▸ Pagina:
%%
Le stime dicono di una riduzione dei fatturati della pubblicità fra il 5 e il 10%, nel primo semestre del 2009. Difficile però immaginare cosa accadrà in particolare alla carta stampata, soprattutto negli Usa. Le previsioni che riguardano i grandi giornali americano sono brutte.
Il New York Times per ripianare i bilanci in rosso ha dovuto vendere il grattacielo disegnato da Renzo Piano, che ospita la redazione a New York; il Wall Street Journal , divenuto di proprietà di Rupert Murdoch, ha annunciato tagli e licenziamenti pari al 50 per cento degli addetti. Se questi eventi fanno pensare a una discesa più ampia della stampa americana, anche dall’Europa non giungono buone notizie. In particolare in Spagna, dove alcuni editori di giornali e tv italiani hanno forti interessi, la crisi ha colpito duramente: il crollo della raccolta pubblicitaria rasenta il 30 per cento, mentre cinquecento giornalisti spagnoli sono stati allontanati dal lavoro e le previsioni parlerebbero di circa tremila licenziamenti entro la fine del 2009.
Il ragionamento di Sorrell si fa più fosco quando egli affronta l’ipotesi di uno scenario futuro del rapporto tra pubblicità e media. Nei paesi sviluppati la tv rimarrà ancora dominante, ma dall’ attuale quota di mercato attorno al 30-35% scenderà al 20-25%. Internet, oggi attorno al 12% salirà anch’ essa al 20-25%. E quanto alla carta stampata, vede anche qui una riduzione al 20-25%. Giornali e riviste sono i più esposti alla concorrenza dei media via internet.
E per quanto riguarda l’Italia? Forse, dice Sorrell la televisione riuscirà a mantenere, in termini di introiti, quote di mercato superiori rispetto alla media degli altri paesi, ma la tendenza è la stessa. Infatti, secondo l’ultima rilevazione di Nielsen, azienda americana specializzata nelle ricerche di mercato, lo scenario italiano sembrerebbe in linea con le previsioni di Sorrell: il confronto fra dicembre 2008 e dicembre 2007 registra un calo del -10,0% della pubblicità italiana. Nel confronto mensile il calo interessa tutti i mezzi tranne Internet che cresce dello 0,9% sul dicembre 2007. L’analisi per mezzo vede nell’anno un calo dell’1,2% della Televisione e del 7,1% della Stampa.
%%
Stampa senza modifiche un passo del testo sulla crisi della pubblicità: comincia dalle parole che contengono "Il ragionamento di" e fermati dopo "media via internet.".

▸ Materiale fornito:
%%
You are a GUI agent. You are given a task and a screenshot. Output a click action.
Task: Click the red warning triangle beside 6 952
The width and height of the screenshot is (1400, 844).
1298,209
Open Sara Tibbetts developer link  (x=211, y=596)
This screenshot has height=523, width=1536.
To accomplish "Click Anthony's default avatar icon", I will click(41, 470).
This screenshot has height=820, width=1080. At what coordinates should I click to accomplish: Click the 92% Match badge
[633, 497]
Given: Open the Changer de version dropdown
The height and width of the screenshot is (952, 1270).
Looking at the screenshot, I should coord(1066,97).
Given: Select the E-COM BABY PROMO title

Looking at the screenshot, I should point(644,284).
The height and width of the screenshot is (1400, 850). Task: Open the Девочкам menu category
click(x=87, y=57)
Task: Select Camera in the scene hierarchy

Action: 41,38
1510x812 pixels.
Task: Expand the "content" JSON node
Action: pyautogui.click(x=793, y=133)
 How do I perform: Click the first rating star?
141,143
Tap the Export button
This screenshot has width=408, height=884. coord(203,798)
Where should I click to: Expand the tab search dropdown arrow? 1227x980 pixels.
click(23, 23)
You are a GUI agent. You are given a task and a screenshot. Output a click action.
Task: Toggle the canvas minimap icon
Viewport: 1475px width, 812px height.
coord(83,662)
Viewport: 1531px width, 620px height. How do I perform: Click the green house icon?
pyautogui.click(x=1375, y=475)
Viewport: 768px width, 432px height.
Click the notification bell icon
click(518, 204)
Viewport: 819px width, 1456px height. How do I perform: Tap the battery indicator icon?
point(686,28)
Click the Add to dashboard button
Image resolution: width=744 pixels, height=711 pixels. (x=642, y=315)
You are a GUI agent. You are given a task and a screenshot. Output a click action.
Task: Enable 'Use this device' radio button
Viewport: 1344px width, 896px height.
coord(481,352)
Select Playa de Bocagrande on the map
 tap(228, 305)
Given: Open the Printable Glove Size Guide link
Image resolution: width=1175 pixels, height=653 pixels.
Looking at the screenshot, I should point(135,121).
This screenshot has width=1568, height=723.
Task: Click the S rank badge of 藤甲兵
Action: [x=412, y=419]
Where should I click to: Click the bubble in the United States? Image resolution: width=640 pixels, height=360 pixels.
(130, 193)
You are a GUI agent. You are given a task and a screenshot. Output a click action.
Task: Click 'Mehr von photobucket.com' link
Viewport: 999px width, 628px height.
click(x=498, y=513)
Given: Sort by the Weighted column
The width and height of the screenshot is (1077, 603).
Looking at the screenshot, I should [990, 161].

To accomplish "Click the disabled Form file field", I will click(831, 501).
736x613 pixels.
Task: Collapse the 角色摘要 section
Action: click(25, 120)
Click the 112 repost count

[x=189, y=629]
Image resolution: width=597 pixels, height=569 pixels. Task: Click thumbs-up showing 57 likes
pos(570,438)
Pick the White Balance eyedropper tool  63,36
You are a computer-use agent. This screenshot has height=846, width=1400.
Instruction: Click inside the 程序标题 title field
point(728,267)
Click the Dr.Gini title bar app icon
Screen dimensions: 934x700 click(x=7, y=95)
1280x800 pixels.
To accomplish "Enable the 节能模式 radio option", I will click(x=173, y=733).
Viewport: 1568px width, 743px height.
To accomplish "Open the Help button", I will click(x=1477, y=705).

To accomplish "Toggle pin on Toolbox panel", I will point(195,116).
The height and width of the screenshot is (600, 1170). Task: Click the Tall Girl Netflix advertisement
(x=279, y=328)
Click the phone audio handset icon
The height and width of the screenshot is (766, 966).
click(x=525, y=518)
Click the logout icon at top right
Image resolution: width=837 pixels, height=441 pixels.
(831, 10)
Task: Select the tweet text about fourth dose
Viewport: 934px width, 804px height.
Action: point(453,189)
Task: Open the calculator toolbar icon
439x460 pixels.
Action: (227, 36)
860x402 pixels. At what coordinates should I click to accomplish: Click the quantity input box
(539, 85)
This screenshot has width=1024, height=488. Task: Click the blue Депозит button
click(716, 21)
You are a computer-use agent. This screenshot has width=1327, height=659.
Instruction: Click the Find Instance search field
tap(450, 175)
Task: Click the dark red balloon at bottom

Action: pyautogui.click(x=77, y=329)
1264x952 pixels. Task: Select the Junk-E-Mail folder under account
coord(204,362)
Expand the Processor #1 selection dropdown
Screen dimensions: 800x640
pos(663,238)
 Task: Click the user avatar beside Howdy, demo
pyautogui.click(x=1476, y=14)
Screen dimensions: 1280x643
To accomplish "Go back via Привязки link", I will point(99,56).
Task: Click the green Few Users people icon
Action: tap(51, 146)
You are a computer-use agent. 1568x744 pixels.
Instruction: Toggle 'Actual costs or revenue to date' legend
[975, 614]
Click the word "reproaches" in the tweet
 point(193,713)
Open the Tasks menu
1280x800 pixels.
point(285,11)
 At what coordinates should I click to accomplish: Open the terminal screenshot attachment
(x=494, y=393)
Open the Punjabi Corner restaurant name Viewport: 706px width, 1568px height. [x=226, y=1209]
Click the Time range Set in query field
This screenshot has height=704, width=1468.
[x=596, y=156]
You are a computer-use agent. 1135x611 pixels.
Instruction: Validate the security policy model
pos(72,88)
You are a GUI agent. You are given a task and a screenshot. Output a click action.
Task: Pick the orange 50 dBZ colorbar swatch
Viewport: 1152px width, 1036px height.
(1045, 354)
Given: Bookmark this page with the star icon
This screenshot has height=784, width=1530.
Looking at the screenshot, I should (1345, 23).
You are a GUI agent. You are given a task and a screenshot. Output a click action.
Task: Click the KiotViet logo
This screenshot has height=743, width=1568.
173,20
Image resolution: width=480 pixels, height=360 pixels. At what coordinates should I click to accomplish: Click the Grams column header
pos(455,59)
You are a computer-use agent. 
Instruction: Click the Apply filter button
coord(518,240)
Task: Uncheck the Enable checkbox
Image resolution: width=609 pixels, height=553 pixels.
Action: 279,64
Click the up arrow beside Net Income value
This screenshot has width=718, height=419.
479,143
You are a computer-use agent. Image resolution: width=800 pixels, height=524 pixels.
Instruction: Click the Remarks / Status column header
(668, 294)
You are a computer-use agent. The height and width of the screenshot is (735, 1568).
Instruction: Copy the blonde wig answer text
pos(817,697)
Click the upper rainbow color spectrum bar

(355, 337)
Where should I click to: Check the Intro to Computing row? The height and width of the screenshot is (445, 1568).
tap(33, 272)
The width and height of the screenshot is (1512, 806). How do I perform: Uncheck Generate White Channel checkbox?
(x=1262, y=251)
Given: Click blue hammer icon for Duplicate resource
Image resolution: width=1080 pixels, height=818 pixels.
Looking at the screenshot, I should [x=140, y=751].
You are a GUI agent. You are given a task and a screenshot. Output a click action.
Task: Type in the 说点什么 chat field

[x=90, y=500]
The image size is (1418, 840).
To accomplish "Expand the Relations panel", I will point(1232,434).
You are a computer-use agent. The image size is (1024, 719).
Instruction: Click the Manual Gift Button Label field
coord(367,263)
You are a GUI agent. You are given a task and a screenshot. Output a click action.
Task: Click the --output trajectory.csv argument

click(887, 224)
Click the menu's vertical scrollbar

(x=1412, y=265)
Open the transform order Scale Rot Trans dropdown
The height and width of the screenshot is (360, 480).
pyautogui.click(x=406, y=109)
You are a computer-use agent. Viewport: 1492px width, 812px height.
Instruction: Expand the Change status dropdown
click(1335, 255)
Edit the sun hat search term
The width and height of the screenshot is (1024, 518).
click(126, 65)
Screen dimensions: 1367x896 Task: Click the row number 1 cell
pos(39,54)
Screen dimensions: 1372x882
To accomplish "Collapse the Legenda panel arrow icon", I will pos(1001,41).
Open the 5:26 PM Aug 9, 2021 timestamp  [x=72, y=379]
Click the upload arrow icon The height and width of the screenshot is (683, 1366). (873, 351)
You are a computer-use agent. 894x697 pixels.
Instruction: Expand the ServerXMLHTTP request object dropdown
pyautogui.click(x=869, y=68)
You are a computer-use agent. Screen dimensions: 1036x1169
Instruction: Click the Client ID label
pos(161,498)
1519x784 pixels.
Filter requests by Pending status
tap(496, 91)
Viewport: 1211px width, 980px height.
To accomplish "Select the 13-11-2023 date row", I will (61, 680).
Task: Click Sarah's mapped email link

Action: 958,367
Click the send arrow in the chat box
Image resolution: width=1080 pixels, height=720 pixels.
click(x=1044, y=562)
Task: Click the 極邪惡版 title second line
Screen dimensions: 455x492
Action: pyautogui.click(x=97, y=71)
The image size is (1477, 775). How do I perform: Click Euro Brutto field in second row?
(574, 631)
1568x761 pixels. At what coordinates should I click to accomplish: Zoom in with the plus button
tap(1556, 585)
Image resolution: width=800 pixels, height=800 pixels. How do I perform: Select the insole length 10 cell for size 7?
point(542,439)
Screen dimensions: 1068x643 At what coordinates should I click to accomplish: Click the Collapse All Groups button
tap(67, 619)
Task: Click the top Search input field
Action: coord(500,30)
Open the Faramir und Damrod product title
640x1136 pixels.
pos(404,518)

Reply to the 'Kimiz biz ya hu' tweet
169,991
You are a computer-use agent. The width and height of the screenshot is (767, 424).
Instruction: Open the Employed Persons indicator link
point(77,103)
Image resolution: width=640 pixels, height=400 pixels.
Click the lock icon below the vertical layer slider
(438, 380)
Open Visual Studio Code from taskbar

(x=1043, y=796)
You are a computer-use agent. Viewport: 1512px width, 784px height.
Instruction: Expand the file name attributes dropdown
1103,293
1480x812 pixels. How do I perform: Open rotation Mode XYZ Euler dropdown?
%%
▸ Risultato:
Il ragionamento di Sorrell si fa più fosco quando egli affronta l’ipotesi di uno scenario futuro del rapporto tra pubblicità e media. Nei paesi sviluppati la tv rimarrà ancora dominante, ma dall’ attuale quota di mercato attorno al 30-35% scenderà al 20-25%. Internet, oggi attorno al 12% salirà anch’ essa al 20-25%. E quanto alla carta stampata, vede anche qui una riduzione al 20-25%. Giornali e riviste sono i più esposti alla concorrenza dei media via internet.